Changes in gut microbiota composition and diversity associated with post-cholecystectomy diarrhea.

Background Post-cholecystectomy diarrhea (PCD) frequently occurs in patients following gallbladder removal. PCD is part of the post-cholecystectomy (PC) syndrome, and is difficult to treat. After cholecystectomy, bile enters the duodenum directly, independent of the timing of meals. The interaction between the bile acids and the intestinal microbes is changed. Therefore, the occurrence of PCD may be related to the change in microbiota. However, little is known about the relationship between the gut microbiota and PCD. Aim To better understand the role of the gut microbiota in PCD patients. Methods Fecal DNA was isolated. The diversity and profiles of the gut microbiota were analyzed by performing high-throughput 16S rRNA gene sequencing.
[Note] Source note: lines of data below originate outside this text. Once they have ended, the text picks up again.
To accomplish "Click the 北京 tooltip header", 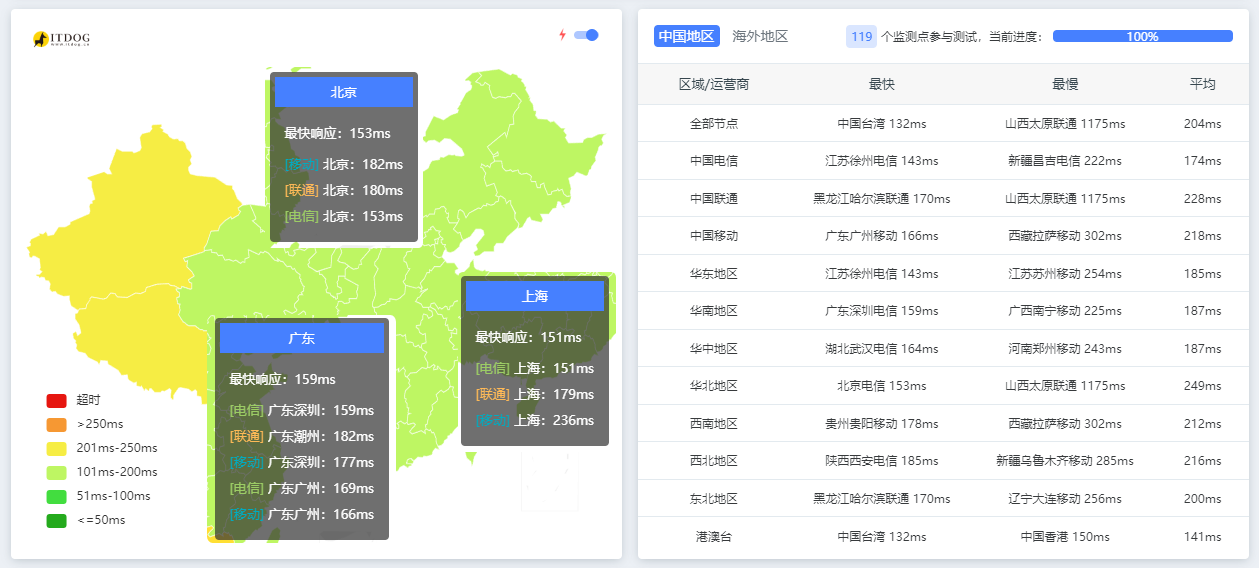I will click(x=344, y=92).
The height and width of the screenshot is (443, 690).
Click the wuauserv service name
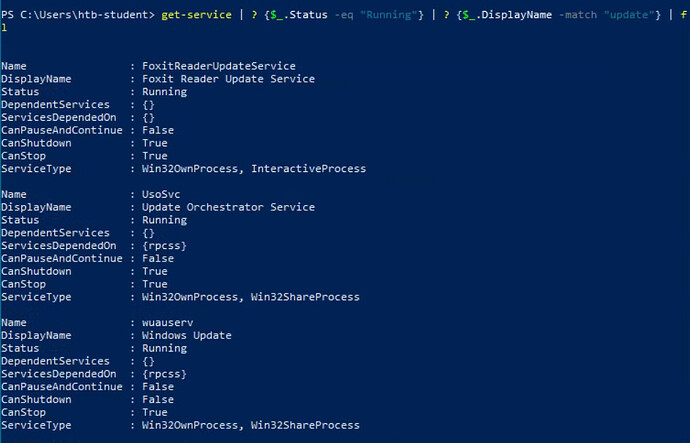pyautogui.click(x=168, y=322)
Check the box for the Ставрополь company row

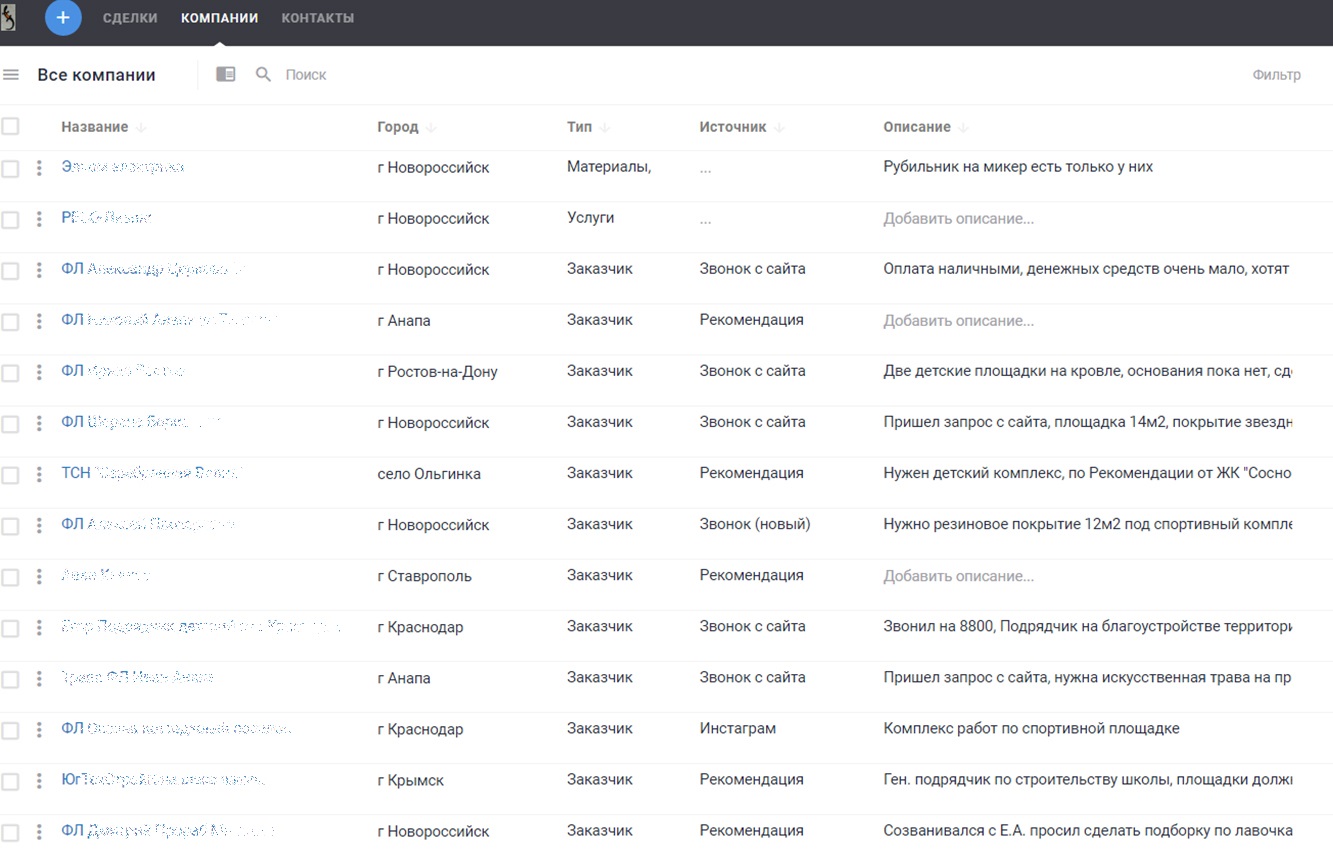pyautogui.click(x=10, y=577)
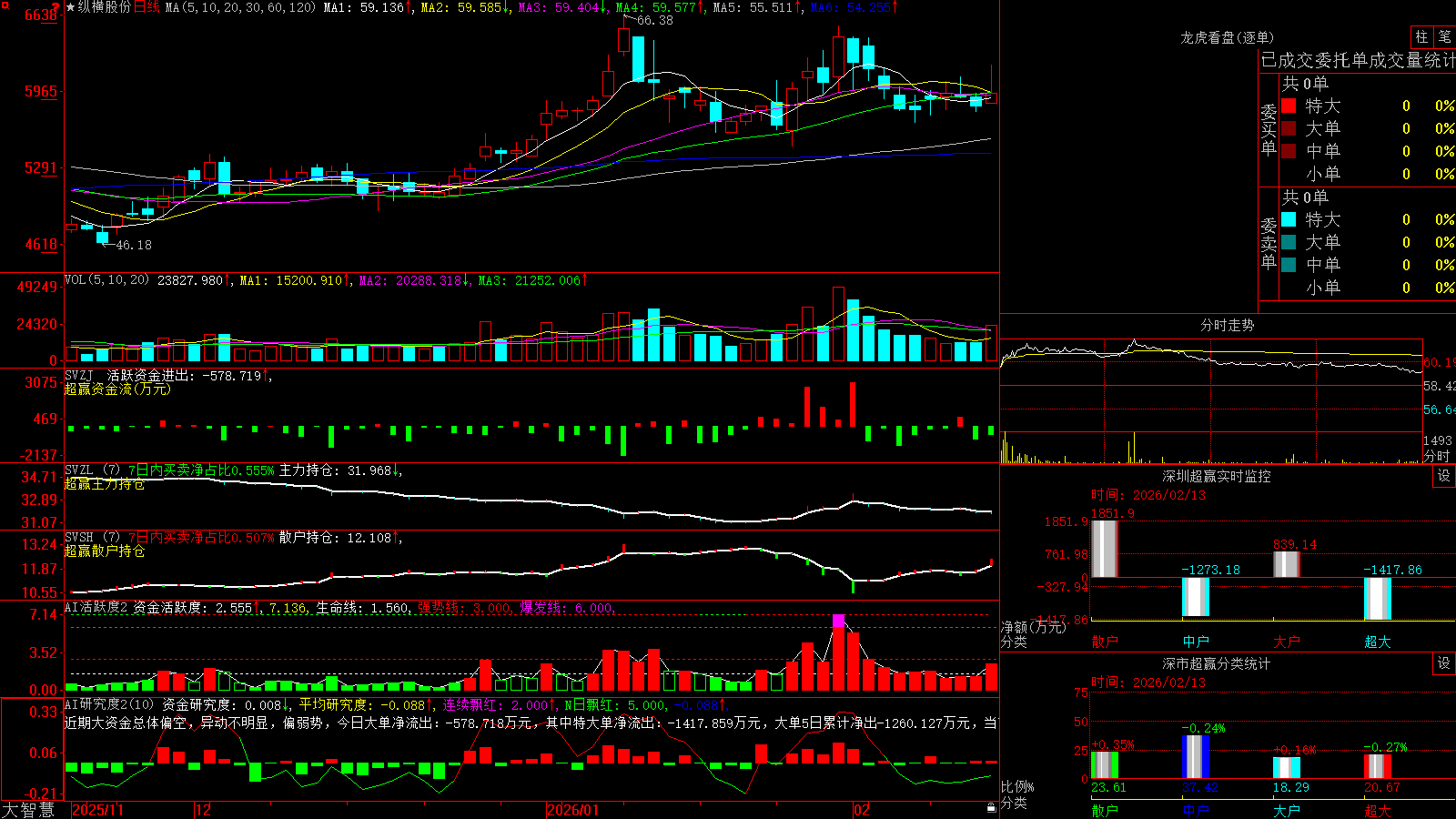Open 设 settings for 深市超赢分类统计 panel
Image resolution: width=1456 pixels, height=819 pixels.
1444,663
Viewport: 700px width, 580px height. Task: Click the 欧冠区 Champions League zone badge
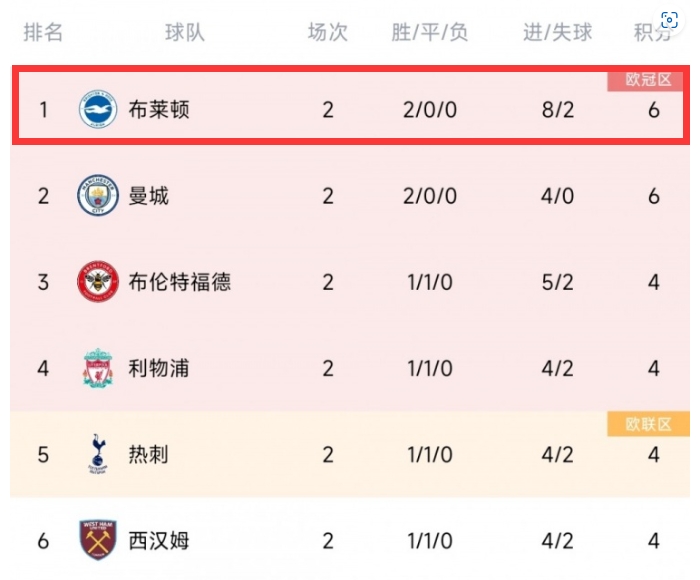[x=648, y=80]

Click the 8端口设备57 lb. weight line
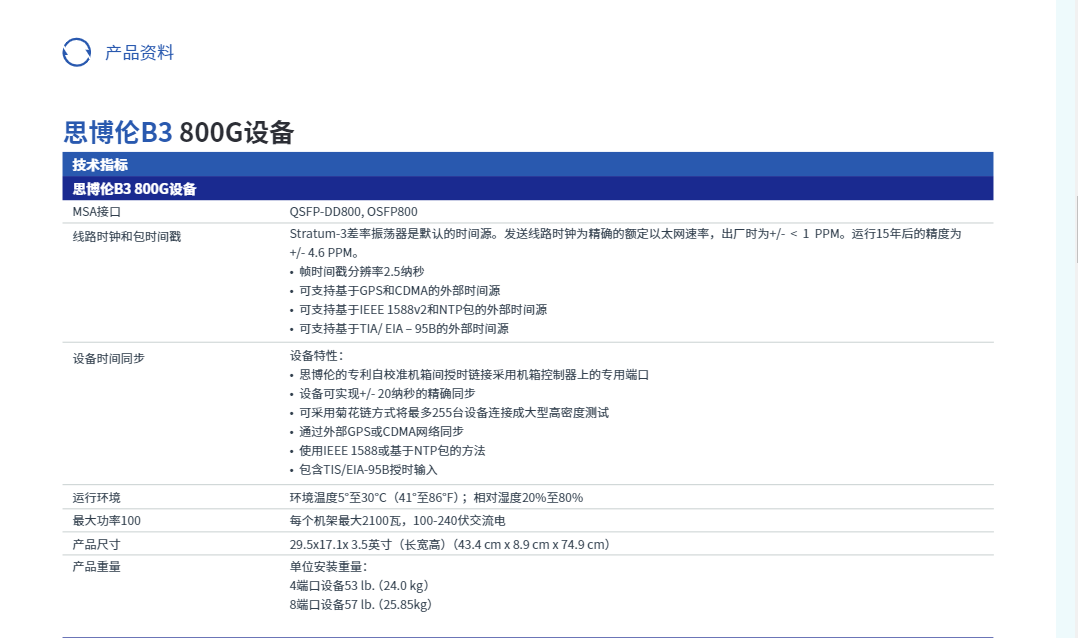tap(360, 605)
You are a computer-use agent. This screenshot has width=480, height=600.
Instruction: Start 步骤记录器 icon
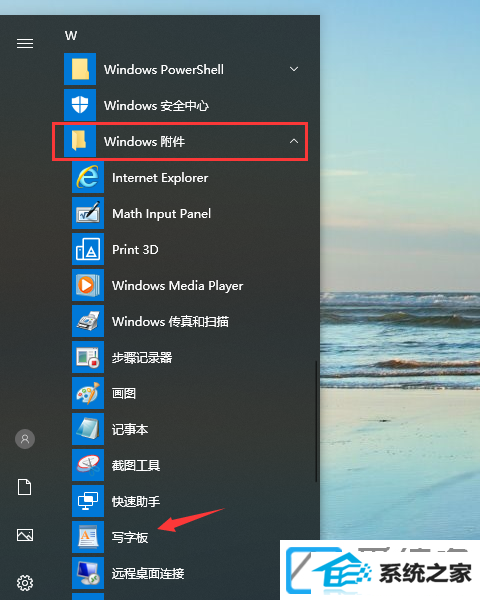(x=88, y=357)

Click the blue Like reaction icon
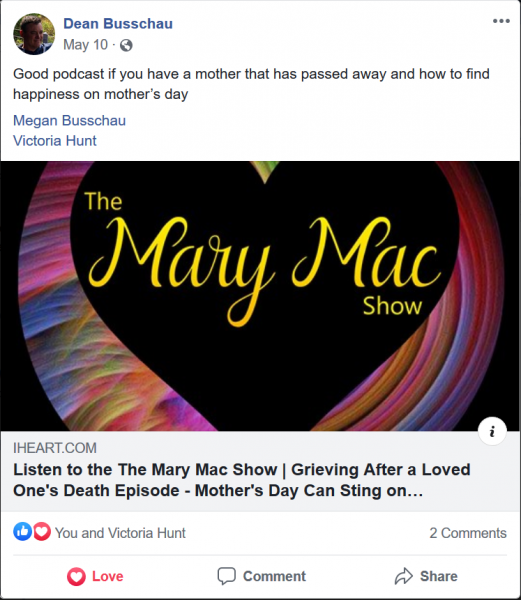[23, 532]
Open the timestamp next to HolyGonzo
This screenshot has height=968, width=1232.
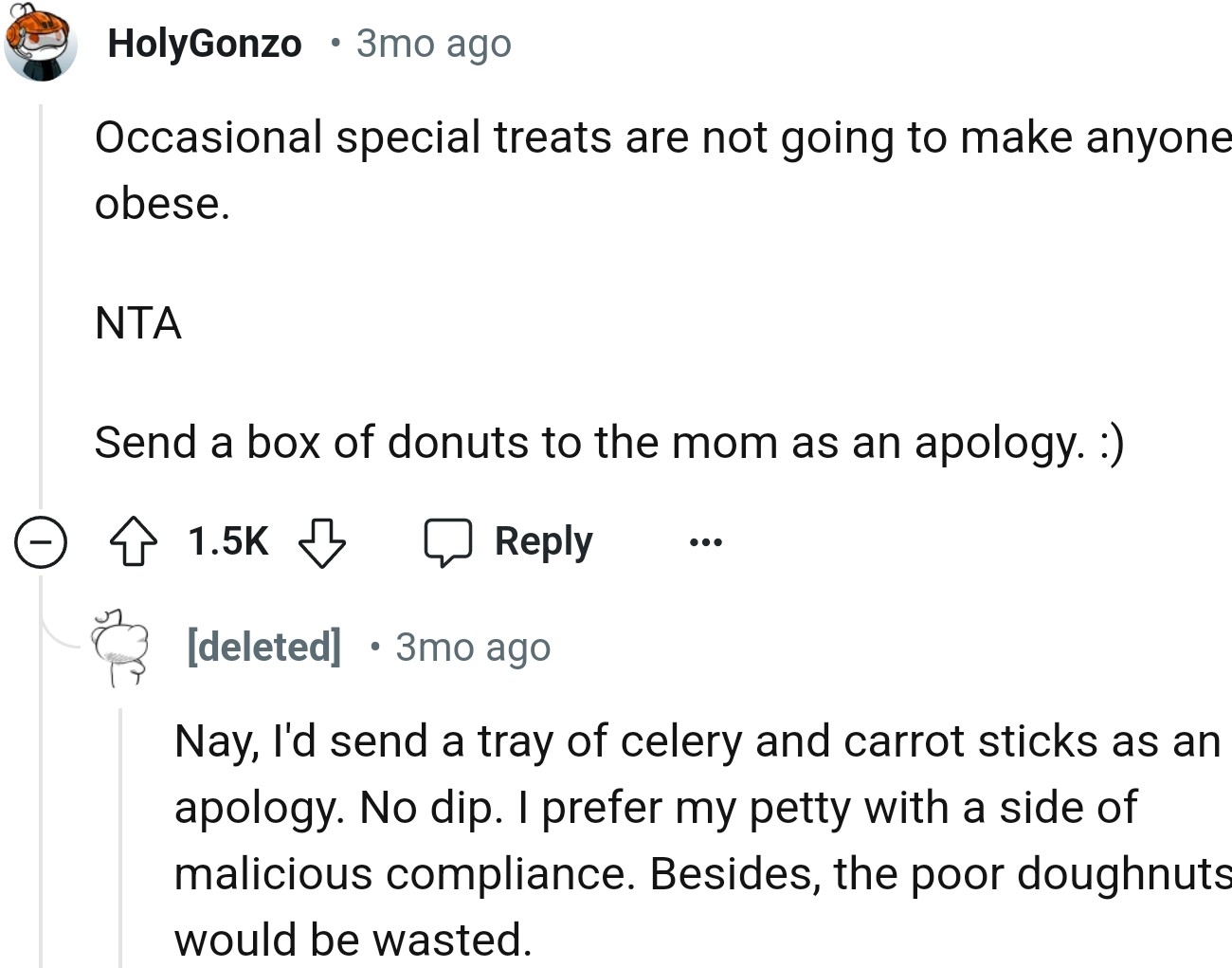pos(434,44)
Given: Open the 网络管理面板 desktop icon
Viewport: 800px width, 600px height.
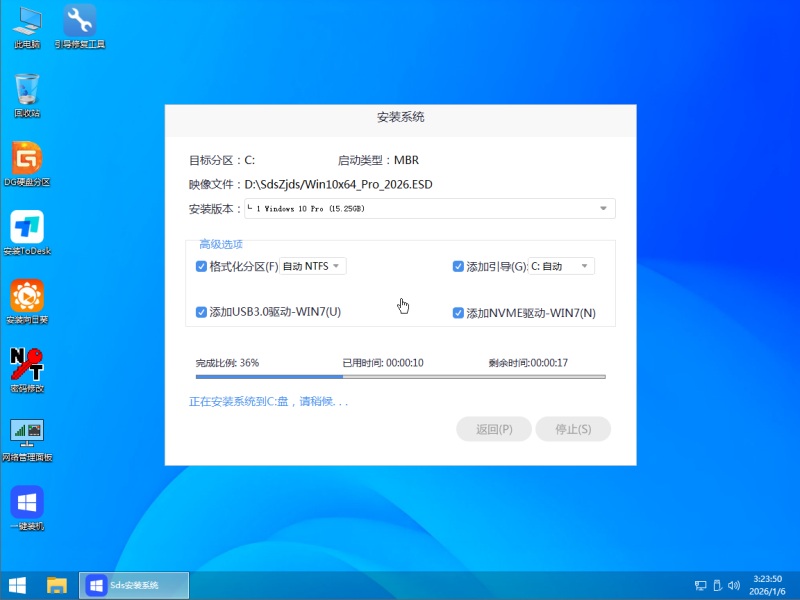Looking at the screenshot, I should [x=27, y=433].
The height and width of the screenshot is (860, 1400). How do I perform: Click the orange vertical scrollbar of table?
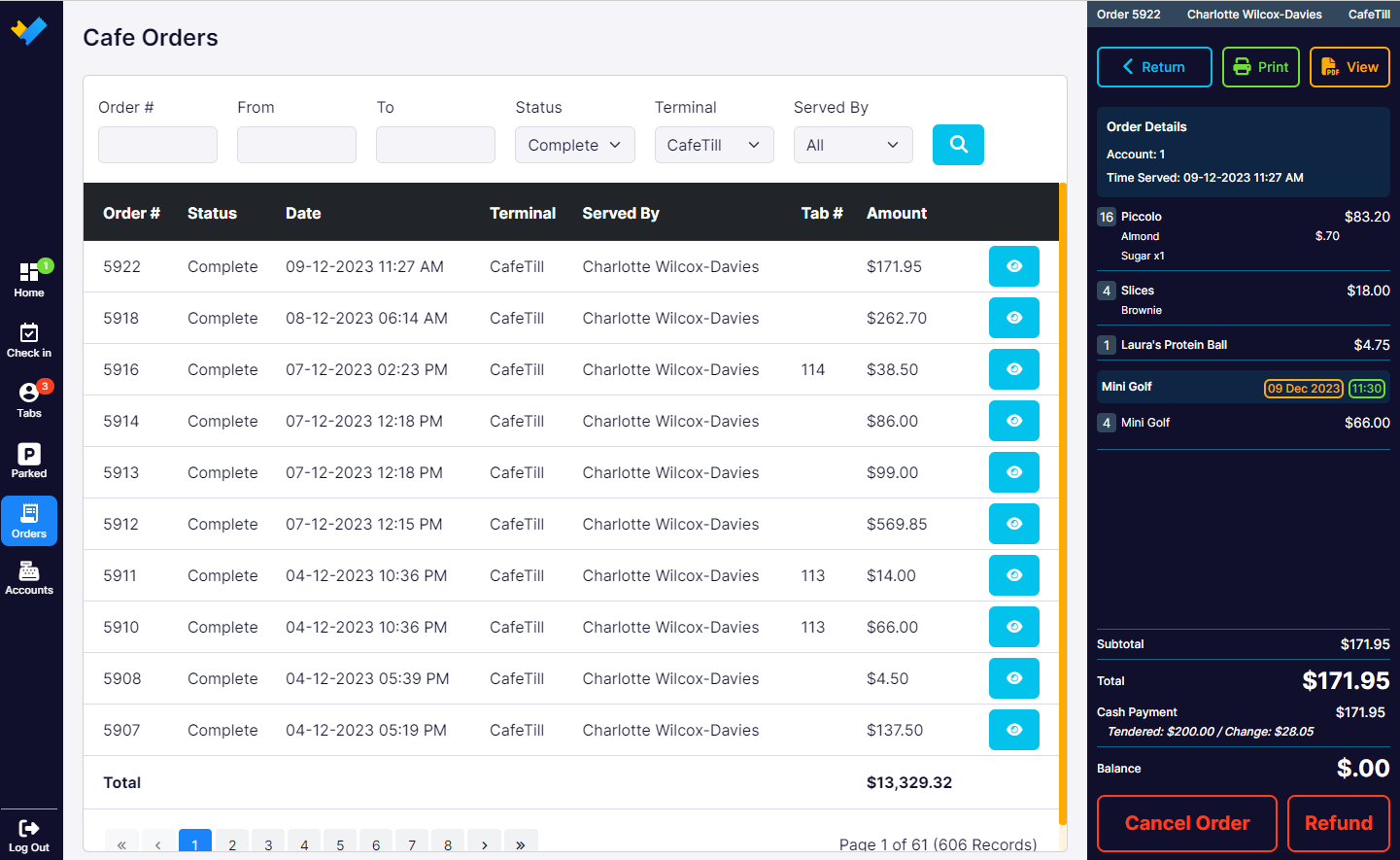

The gut microbiota were characterized in a healthy control (HC) group and a PC group. Subsequently, the PC group was further divided into a PCD group and a post-cholecystectomy non-diarrhea group (PCND) according to the patients' clinical symptoms. The composition, diversity and richness of microbial communities were determined and compared. Results In the PC and HC groups, 720 operational taxonomic units (OTUs) were identified. The PC group had fewer OTUs than the HC group. β-diversity was decreased in the PC group. This indicated decreased microbial diversity in the PC group. Fifteen taxa with differential abundance between the HC and PC groups were identified. In the PCD group compared to the PCND group, significant decreases in microbial diversity, Firmicutes/Bacteroidetes ratio, and richness of probiotic microbiota (Bifidobacterium and Lactococcus), and an increase in detrimental microbiota (Prevotella and Sutterella) were observed. Moreover, a negative correlation was found between Prevotella and Bifidobacterium. Using a Kyoto Encyclopedia of Genes and Genomes functional analysis, it was found that the abundances of gut microbiota involved in lipid metabolism pathways were markedly lower in the PCD group compared to the PCND group. Conclusion This study demonstrated that gut dysbiosis may play a critical role in PCD, which provides new insights into therapeutic options for PCD patients.